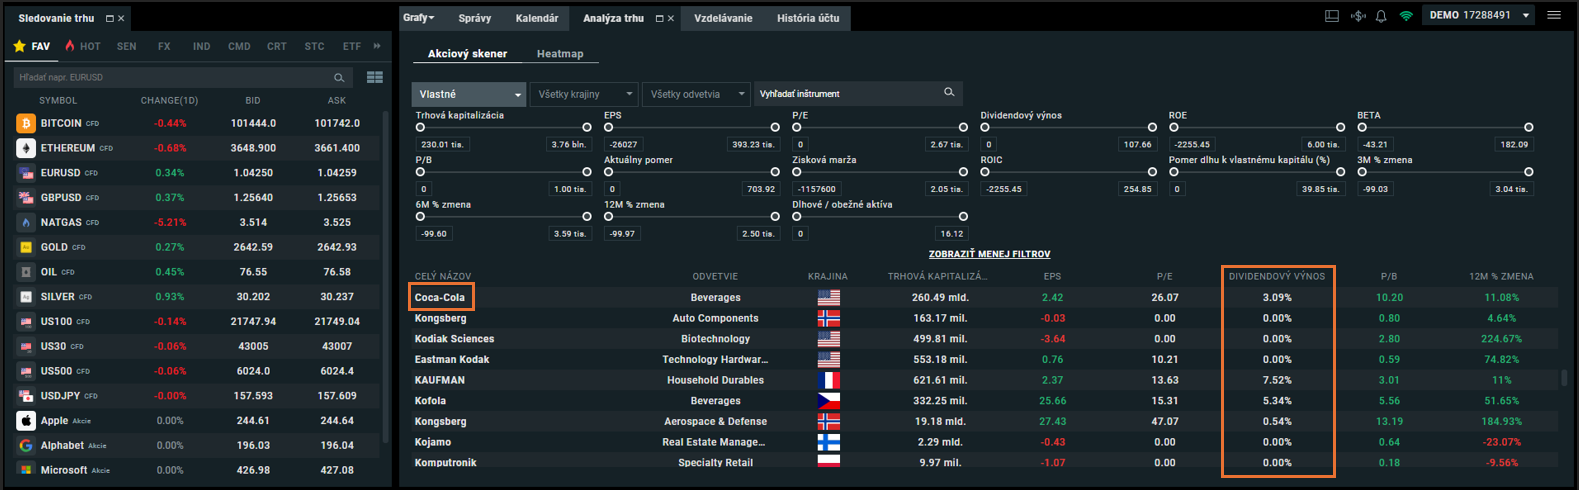The width and height of the screenshot is (1579, 490).
Task: Expand the Vlastné filter dropdown
Action: pos(468,94)
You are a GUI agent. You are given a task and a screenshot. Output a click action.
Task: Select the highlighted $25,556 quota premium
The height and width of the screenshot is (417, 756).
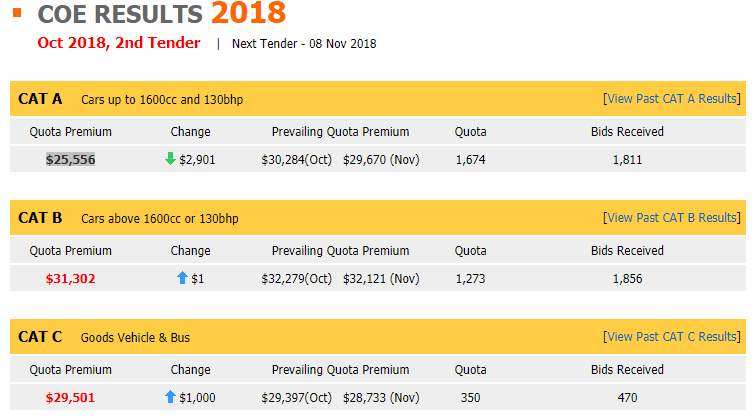(x=70, y=159)
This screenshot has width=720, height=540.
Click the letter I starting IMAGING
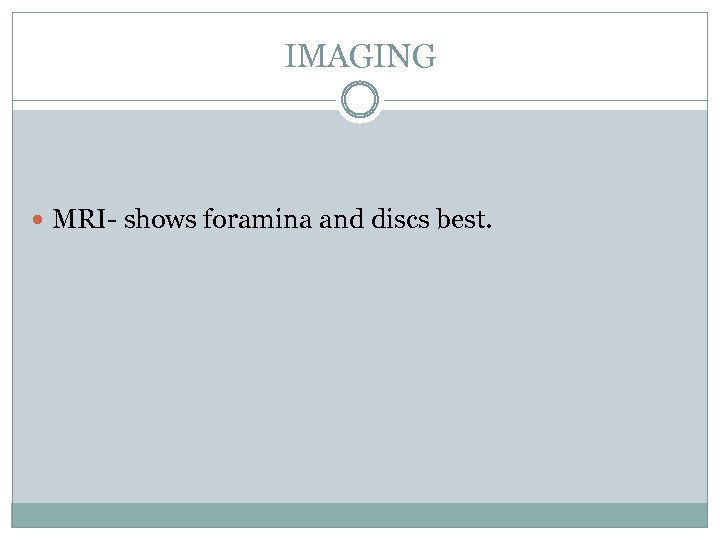point(290,57)
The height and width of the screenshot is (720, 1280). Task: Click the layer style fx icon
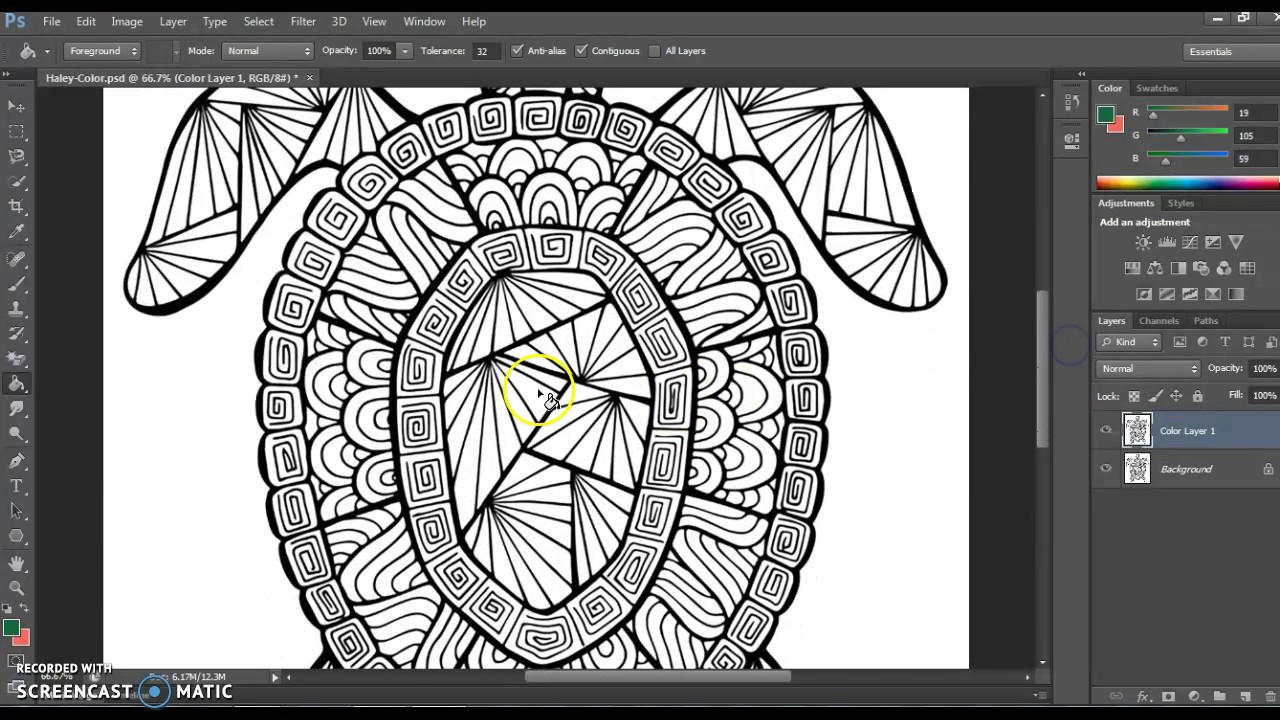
____
§ **Problem details**
An exact restatement of the lines from the one holding "This screenshot has width=720, height=540." through the end of the entries, both ends included, is the whole answer. Pictures stay out.

§ **Exercise output**
This screenshot has width=720, height=540.
Click the letter I starting IMAGING
point(290,57)
The height and width of the screenshot is (720, 1280). Task: Click the layer style fx icon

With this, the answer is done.